Hands up. How many who call for an immediate end to the occupation of Iraq really mean it?
I mean, how many want the US and the UK forces to drop what they’re doing, head for the Baghdad airport and wait for a plane to transport them home? Who– besides someone who wants to see the US and the UK humiliated at any cost– would seriously advocate such a thing?
Yet denouncing the occupation has become almost a mantra among some elements of the antiwar movement, especially the groups– Stop The War in the UK and International ANSWER and United for Peace and Justice in the US– which organized the biggest antiwar demonstrations. Their focus has shifted seamlessly to, essentially, one demand: “Get out now.”
Michelle Goldberg of Salon.com (free day pass required) talked with a demonstrator at last Saturday’s march in Washington who was carrying a sign declaring: “U.S. Troops Out of Iraq. Bring Them Home Now!”
“We’ve made a giant mess,” said [the protestor]. “I would hate for the Bush administration to halfway fix things and then leave, and then blame the Iraqis if things go wrong. Once you go to somebody’s house and break all the windows, don’t you owe them new windows?”

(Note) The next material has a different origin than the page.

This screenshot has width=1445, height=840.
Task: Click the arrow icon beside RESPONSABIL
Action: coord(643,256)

Why, then, was he marching at an End the Occupation rally? “I don’t agree with all the people here, believe you me,” he said. But his own sign? He glanced at it, startled, and explained that someone had handed it to him. “I didn’t even look at it,” he said. “I was just waving it.”
Doubtless there were many others like him– unhappy that the US invaded Iraq, uneasy about what’s happening there, but not ready simply to bug out. And certainly not sharing ANSWER’s position that “The anti-war movement here and around the world must give its unconditional support to the Iraqi anti-colonial resistance.”

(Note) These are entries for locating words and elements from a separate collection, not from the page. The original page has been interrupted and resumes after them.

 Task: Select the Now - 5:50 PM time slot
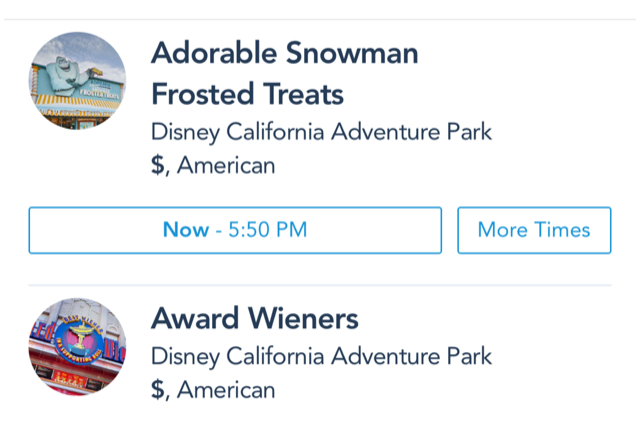[235, 230]
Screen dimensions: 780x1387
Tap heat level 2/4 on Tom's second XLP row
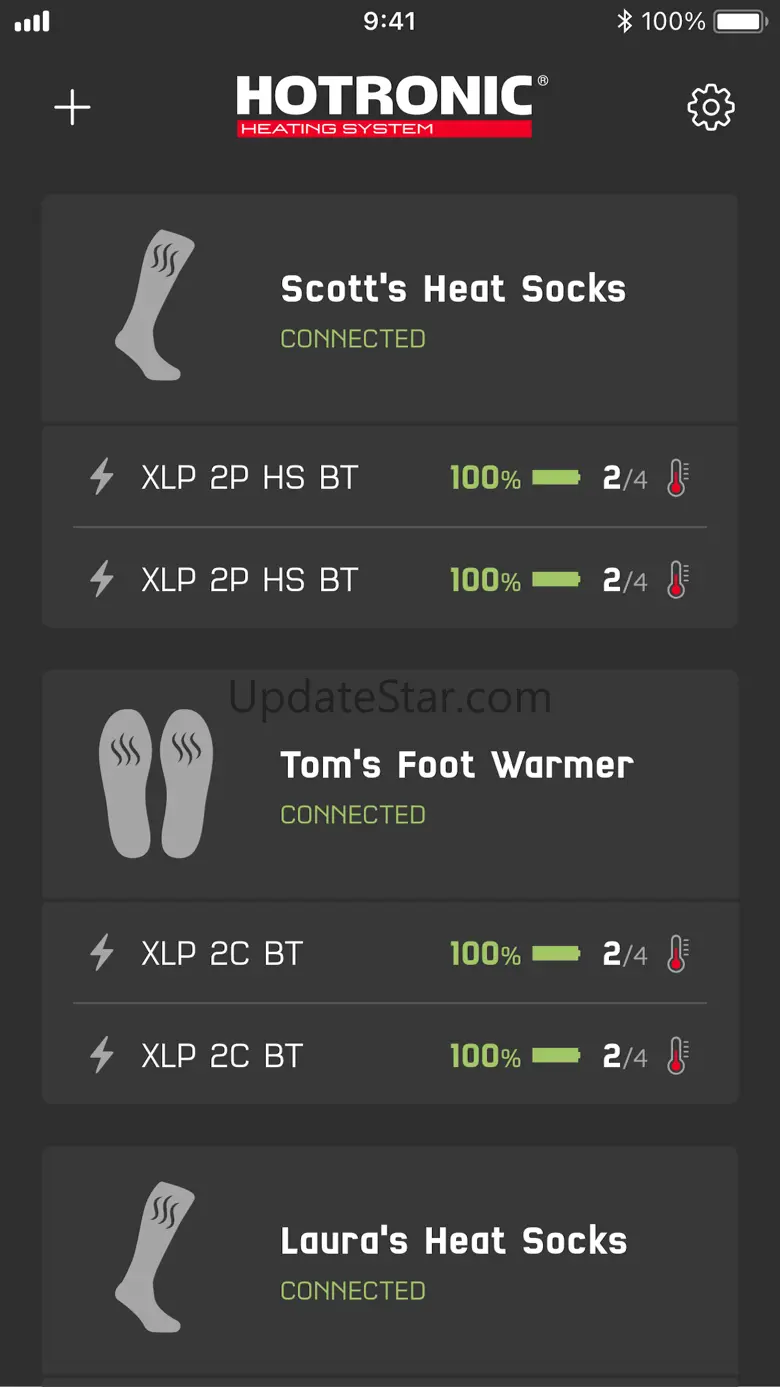[624, 1056]
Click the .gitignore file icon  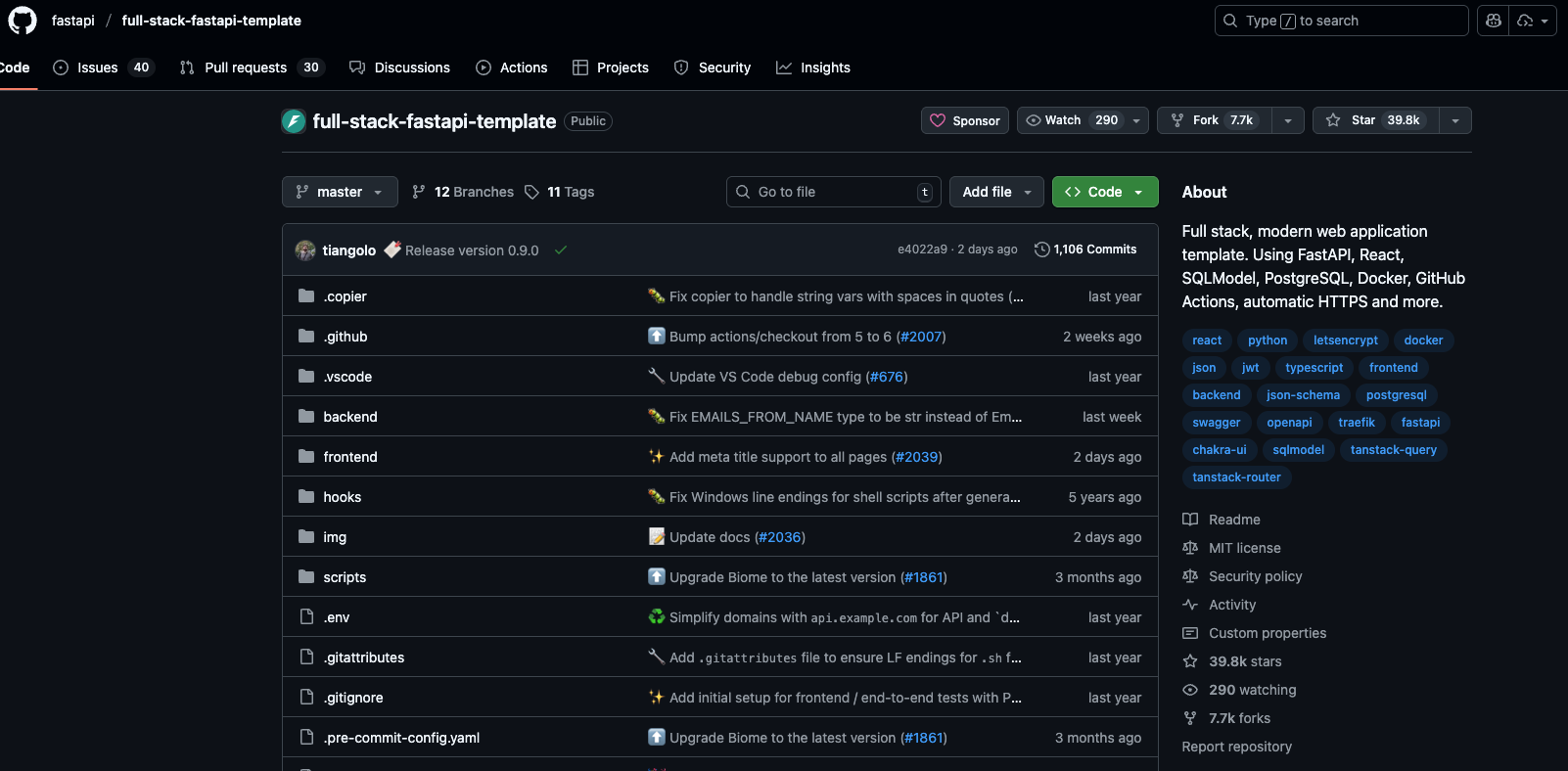pos(306,698)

Nobody I know of is calling for a permanent occupation of Iraq. Shouldn’t the serious debate be over the nature of that occupation and how to achieve the transition to Iraqi self-government as speedily and securely as possible? The fact that the leading “mass” antiwar groups have nothing to offer except a slogan that many– probably most– of the war’s opponents disagree with is a sign of their failure and irrelevance.